X

Dudes Love Citi Bike, But Ladies? Not So Much


July 7, 2015 | Prachi Gupta

If you see someone zipping around New York City on a Citi Bike, disobeying traffic laws and running red lights without a helmet, chances are that someone is male. That’s because Citi Bike users are overwhelmingly male, reports the New York Times, noting that “women take about a quarter of all trips by Citi Bike riders and make up just under a third of members.”

There are a couple of reasons this is the case. According to the studies the DMV cites, women are less likely to engage in risky behavior that could result in an accident.
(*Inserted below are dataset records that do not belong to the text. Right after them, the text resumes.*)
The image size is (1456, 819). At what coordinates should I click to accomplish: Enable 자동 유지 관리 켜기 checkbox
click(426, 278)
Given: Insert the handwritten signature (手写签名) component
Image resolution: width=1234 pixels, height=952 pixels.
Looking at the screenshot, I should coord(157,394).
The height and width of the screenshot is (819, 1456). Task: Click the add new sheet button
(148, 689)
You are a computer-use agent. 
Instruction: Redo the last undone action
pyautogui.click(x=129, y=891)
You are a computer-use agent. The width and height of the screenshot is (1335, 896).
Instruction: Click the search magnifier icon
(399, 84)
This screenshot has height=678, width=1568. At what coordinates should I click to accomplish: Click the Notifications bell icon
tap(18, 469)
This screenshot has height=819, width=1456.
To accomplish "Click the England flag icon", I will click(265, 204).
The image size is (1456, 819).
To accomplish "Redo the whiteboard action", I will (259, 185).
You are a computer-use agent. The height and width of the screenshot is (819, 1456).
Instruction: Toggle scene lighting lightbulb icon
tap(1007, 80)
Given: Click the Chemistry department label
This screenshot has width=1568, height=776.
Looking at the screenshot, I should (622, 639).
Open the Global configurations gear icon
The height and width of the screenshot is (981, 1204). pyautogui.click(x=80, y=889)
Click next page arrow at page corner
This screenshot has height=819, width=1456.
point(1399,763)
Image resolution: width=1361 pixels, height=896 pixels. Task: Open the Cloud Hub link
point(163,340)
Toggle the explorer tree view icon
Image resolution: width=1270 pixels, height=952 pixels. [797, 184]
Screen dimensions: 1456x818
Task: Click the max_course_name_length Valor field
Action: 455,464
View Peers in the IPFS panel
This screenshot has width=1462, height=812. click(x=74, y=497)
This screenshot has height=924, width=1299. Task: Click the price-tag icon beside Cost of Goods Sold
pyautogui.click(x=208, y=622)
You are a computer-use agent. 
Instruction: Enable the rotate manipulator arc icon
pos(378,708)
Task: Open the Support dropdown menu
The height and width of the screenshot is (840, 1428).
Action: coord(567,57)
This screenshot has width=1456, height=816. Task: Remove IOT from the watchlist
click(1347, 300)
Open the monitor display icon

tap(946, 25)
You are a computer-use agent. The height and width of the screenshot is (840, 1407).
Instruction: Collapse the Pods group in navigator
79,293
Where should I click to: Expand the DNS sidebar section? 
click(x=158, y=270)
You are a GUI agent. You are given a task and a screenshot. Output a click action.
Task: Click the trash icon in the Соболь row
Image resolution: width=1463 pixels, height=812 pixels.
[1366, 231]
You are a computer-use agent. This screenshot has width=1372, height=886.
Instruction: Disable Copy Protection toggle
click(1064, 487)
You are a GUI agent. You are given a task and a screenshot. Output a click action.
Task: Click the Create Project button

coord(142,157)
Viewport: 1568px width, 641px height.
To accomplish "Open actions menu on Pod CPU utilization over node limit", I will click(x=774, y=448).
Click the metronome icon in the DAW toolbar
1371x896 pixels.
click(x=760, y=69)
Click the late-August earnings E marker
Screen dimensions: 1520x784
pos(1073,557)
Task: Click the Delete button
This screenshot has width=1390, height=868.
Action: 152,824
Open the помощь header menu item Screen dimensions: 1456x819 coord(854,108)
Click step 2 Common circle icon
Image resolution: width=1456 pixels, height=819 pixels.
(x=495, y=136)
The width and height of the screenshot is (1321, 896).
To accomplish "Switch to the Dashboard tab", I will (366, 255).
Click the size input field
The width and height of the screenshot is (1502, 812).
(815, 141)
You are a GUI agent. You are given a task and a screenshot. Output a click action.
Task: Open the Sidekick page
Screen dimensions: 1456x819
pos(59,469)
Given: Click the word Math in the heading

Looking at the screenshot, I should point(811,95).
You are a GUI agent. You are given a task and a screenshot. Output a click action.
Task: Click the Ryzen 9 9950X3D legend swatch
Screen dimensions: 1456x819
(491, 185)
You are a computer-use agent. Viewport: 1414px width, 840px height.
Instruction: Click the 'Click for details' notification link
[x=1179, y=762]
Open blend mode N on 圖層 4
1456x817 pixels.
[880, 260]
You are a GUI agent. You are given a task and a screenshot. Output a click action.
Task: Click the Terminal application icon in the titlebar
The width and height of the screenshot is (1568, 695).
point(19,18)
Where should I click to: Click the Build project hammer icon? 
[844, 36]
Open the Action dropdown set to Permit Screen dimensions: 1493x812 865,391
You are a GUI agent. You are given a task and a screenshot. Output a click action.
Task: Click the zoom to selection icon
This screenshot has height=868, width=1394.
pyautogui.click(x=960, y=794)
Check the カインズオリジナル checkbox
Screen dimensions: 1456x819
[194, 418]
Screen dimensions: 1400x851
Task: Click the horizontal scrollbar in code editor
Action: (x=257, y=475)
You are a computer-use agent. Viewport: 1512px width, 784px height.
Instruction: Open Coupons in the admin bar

So fewer female riders leads experts to conclude that women feel city biking is risky:

“Women are early indicators of a successful bike system,” said Sarah M. Kaufman, the assistant director for technology programming at the Rudin Center for Transportation at New York University and an author of a new report on Citi Bike. “If you have more women riders, that means it’s convenient and safe.”

There may be another reason, too:

And there are other perceived obstacles, not unique to women but more commonly cited by them: They cannot ride with small children. They think the cost — $149 for an annual membership or $9.95 for a day pass — is too steep, especially on top of a subway pass. And they worry about arriving at work sweaty.

Still, Citi Bike’s female ridership numbers are higher than the national average — which is a paltry 21 percent, according to a study by Hunter College.